At first glance, it might seem unlikely that expression of an additional cell adhesion molecule would confer a motile and invasive phenotype upon an epithelial cell. However, motile cells, such as fibroblasts and myoblasts, express N-cadherin (Knudsen et al. 1995
; Huttenlocher et al. 1998
) and a switch from E- to N-cadherin occurs in the chick embryo when epiblast cells ingress through the primitive streak to form the mesoderm (Edelman et al. 1983
; Hatta and Takeichi 1986
). Another interesting cadherin switch occurs during establishment of the human placenta, where fetal cytotrophoblast cells invade the vasculature of the uterus. During this invasive process, the cytotrophoblast cells downregulate the expression of E-cadherin and upregulate vascular/endothelial (VE) cadherin (Zhou et al. 1997
). Thus, it is feasible to suggest that increased expression of a nonepithelial cell cadherin, such as N-cadherin, could increase the invasive potential of tumor cells. Ongoing studies in our laboratory are designed to determine how N-cadherin differs from E-cadherin in its ability to induce cell motility. We hypothesize that E-cadherin does not have the ability to interact with the relevant growth factor receptors, and we are preparing chimeric molecules between E- and N-cadherin to test this hypothesis.

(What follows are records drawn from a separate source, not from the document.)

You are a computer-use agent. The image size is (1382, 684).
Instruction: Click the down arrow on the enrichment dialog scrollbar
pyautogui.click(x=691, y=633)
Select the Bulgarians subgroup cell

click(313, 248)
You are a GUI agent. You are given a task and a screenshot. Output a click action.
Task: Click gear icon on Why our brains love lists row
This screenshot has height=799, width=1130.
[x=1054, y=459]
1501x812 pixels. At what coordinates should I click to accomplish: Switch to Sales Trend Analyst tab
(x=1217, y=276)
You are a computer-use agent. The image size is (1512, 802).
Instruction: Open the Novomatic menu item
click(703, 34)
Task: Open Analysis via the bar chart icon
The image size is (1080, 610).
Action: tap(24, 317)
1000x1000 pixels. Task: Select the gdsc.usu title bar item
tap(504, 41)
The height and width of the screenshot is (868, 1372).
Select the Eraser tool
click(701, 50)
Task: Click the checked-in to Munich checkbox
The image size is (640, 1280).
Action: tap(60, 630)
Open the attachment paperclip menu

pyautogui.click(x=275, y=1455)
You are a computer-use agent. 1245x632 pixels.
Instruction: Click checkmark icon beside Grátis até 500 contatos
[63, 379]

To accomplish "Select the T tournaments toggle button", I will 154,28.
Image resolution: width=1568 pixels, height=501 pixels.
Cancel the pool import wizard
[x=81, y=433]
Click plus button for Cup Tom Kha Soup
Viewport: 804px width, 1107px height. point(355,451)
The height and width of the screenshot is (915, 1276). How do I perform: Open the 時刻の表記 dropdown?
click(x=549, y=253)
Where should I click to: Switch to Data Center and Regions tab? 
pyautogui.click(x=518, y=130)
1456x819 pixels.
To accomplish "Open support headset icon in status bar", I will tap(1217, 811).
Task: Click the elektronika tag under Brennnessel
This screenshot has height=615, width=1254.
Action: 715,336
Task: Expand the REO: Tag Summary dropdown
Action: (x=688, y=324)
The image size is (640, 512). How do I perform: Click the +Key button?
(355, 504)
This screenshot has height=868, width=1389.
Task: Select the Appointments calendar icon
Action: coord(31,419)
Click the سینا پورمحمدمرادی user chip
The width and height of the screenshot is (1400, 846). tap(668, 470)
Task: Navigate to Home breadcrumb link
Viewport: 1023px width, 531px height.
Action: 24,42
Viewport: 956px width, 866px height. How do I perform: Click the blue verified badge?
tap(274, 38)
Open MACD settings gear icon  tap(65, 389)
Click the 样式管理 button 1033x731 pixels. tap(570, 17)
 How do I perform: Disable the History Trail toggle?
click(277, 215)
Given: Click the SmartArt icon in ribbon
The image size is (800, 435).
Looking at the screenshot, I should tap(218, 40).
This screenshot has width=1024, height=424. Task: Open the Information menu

An important message from the present studies is that cadherins may not function identically in different cell types. The fact that cadherins may act differently in different cell types is particularly evident when comparing the current study with earlier studies showing that mouse L cells or S180 fibroblasts attained an epithelial morphology when transfected with either E- or N-cadherin (Nagafuchi et al. 1987
; Hatta et al. 1988
; Matsuzaki et al. 1990
). It will be important in future studies to consider the cellular makeup, as well as the complement of cadherin family members, when interpreting data on cellular morphology and behavior.